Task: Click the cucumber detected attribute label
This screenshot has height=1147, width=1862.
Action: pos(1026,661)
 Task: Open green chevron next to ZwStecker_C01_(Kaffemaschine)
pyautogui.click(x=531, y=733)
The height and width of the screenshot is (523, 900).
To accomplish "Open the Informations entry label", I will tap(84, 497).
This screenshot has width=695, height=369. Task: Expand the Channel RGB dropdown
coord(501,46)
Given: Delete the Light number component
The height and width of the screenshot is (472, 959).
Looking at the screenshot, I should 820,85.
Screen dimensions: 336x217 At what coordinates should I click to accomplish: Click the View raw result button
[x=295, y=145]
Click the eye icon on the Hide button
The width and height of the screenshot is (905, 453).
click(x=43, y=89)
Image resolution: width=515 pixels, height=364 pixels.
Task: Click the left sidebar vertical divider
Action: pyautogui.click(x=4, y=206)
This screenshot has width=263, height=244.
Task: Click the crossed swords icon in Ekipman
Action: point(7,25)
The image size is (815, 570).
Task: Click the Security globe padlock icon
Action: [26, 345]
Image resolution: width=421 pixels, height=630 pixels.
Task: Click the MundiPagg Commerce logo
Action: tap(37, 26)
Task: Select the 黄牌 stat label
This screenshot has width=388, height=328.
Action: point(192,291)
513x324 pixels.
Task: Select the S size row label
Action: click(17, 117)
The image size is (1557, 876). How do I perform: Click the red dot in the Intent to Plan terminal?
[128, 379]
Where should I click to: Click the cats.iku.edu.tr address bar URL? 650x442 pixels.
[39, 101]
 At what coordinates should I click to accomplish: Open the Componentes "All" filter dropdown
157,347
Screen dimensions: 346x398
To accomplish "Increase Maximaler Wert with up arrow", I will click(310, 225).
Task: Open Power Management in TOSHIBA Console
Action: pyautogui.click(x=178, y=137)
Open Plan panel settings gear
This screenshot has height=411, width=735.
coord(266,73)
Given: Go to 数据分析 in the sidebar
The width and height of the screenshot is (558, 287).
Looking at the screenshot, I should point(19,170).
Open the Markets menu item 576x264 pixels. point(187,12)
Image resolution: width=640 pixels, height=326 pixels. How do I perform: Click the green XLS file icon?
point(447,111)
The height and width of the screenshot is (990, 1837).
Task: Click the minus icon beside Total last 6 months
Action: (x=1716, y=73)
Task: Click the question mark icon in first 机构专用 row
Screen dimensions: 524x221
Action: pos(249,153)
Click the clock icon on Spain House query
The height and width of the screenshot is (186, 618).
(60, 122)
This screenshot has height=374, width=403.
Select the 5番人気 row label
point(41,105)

--- --- ---

EXERCISE: Go over the listing above and return each line with "Given".

RESPONSE BOX:
Given: Delete the Light number component
Given: Go to 数据分析 in the sidebar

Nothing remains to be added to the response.